_Your objective_
Exactly reproduce each of the entries shown below.

_Information shown_
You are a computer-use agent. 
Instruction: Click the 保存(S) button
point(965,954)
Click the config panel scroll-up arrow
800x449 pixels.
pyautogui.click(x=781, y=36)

_Your response_
You are a computer-use agent. 
Instruction: Click the 保存(S) button
point(965,954)
Click the config panel scroll-up arrow
800x449 pixels.
pyautogui.click(x=781, y=36)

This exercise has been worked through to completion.